A Polícia Civil do Distrito Federal (PCDF) deflagrou nesta quinta-feira (20) uma operação contra um grupo suspeito de aplicar golpes bancários em empresas e lavar o dinheiro obtido por meio dos crimes. A Justiça determinou o bloqueio de até R$ 60 milhões em bens e valores dos investigados, além da apreensão de cinco veículos de luxo e dois imóveis avaliados em mais de R$ 3,5 milhões.

A operação mobilizou cerca de 100 policiais e foi conduzida pela Delegacia de Repressão ao Crime Organizado (Draco), vinculada ao Departamento de Combate à Corrupção e ao Crime Organizado (Decor). Ao todo, foram expedidos 19 mandados de busca e apreensão e seis mandados de prisão.

As ordens judiciais foram cumpridas no Distrito Federal e também nos estados de São Paulo, Mato Grosso, Santa Catarina e Goiás. A ação busca desarticular a estrutura financeira utilizada pelos investigados para retirar dinheiro das contas das vítimas e posteriormente ocultar a origem dos valores.

De acordo com as investigações, o grupo obtinha de maneira fraudulenta informações bancárias de empresas e utilizava os dados para acessar as contas e retirar recursos. Depois dos golpes, o dinheiro era transferido rapidamente para várias contas de terceiros, em uma estratégia que dificultava o rastreamento das operações e a identificação da origem dos valores.

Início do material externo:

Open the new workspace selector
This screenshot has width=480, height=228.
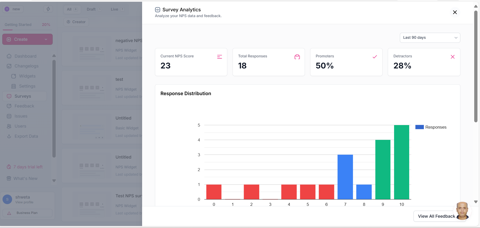pos(13,9)
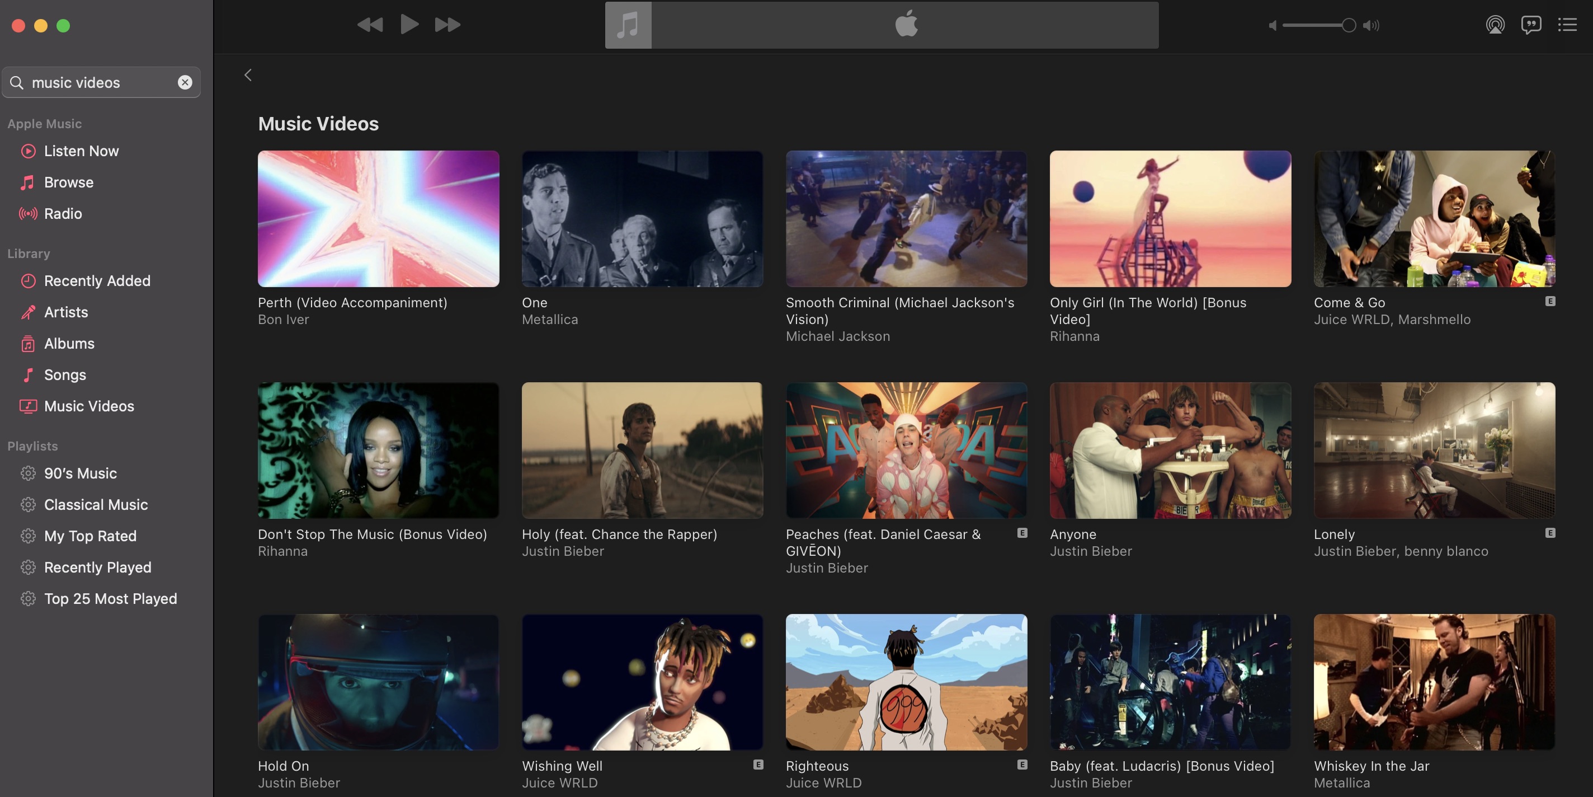The width and height of the screenshot is (1593, 797).
Task: Play the Smooth Criminal music video
Action: click(x=905, y=219)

A investigação começou a partir de uma tentativa de latrocínio registrada no Distrito Federal em 2024. Na ocasião, integrantes de uma facção criminosa de origem carioca que atuavam em Mato Grosso teriam viajado até Brasília com o objetivo de assaltar o homem que posteriormente passou a ser considerado o principal investigado no esquema financeiro.

Segundo a PCDF, os criminosos tinham informações de que o homem movimentava grandes quantias de dinheiro, chegando a milhões de reais. A partir dessa informação, os investigadores passaram a acompanhar a origem e o destino dos recursos movimentados por ele.

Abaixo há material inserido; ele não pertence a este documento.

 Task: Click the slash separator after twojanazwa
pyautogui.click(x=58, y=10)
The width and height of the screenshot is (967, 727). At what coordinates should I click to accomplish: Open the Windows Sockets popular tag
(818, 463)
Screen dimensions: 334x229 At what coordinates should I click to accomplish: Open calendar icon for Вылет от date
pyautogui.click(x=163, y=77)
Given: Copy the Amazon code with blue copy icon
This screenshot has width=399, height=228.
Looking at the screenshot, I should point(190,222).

O aprofundamento das diligências levou a polícia até o esquema de fraudes bancárias e lavagem de dinheiro investigado na operação desta quinta-feira. A principal hipótese é de que o homem atuasse como uma espécie de “lavador profissional”, responsável por movimentar e ocultar recursos de origem criminosa para diferentes organizações.

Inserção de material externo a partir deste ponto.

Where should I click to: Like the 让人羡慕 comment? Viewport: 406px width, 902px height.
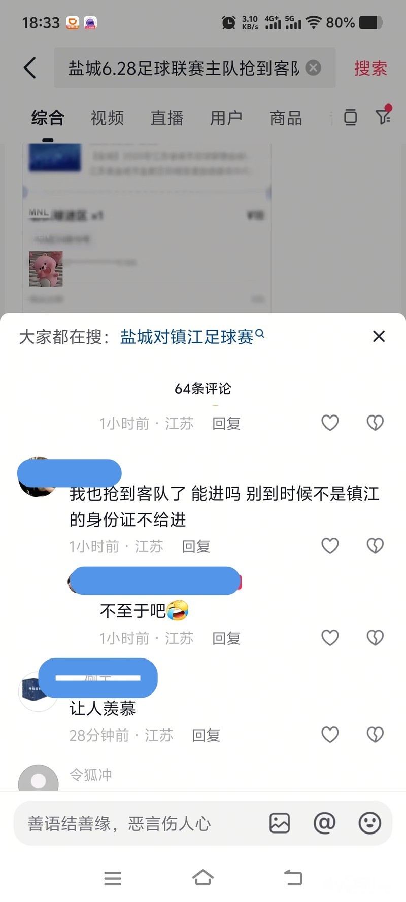[330, 735]
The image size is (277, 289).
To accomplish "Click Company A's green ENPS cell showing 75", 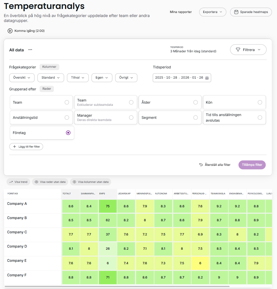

Os investigadores acreditam que ele não trabalhava exclusivamente para uma única organização criminosa. A suspeita é de que sua atuação envolvesse a prestação de serviços financeiros clandestinos para diferentes grupos interessados em esconder recursos obtidos por meio de atividades ilegais.

A investigação também apontou uma divisão de funções dentro do grupo. Enquanto alguns integrantes seriam responsáveis por entrar em contato com as vítimas e obter informações bancárias, outros atuariam na retirada e transferência dos valores para diferentes contas.

A utilização de várias contas de terceiros teria como objetivo dificultar a identificação do caminho percorrido pelo dinheiro. Os recursos eram movimentados em sequência, criando uma rede de transferências que, segundo a polícia, poderia esconder a origem dos valores e dificultar o trabalho das autoridades.

Os investigados poderão responder, de acordo com o envolvimento de cada um, por crimes como fraude eletrônica, organização criminosa, lavagem de dinheiro e falsidade ideológica e documental. Somadas, as penas previstas para os crimes investigados podem chegar a 40 anos de prisão.

Durante a operação, os policiais também apreenderam materiais que serão analisados pelas equipes responsáveis pelo caso. A expectativa é de que documentos, dispositivos eletrônicos e outros elementos encontrados durante as buscas ajudem a identificar novas movimentações financeiras e possíveis integrantes da estrutura.

A PCDF informou que as investigações continuam. Os agentes devem reconstruir o caminho percorrido pelos valores desviados, identificar eventuais novas vítimas e verificar se outras pessoas ou organizações criminosas participaram do esquema.

A análise do patrimônio dos investigados também deverá ajudar a esclarecer como os recursos obtidos ilegalmente eram convertidos em bens e movimentados para dificultar a atuação das autoridades.